> YOUR INSTRUCTIONS
Your task is to print every entry below exactly as given.

(DATA EXTRACT Opens)

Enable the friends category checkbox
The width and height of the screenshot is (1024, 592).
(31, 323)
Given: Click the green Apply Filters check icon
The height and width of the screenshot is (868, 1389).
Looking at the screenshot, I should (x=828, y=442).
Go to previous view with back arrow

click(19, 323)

(DATA EXTRACT Closes)

> RESPONSE BELOW
Enable the friends category checkbox
The width and height of the screenshot is (1024, 592).
(31, 323)
Given: Click the green Apply Filters check icon
The height and width of the screenshot is (868, 1389).
Looking at the screenshot, I should (x=828, y=442).
Go to previous view with back arrow

click(19, 323)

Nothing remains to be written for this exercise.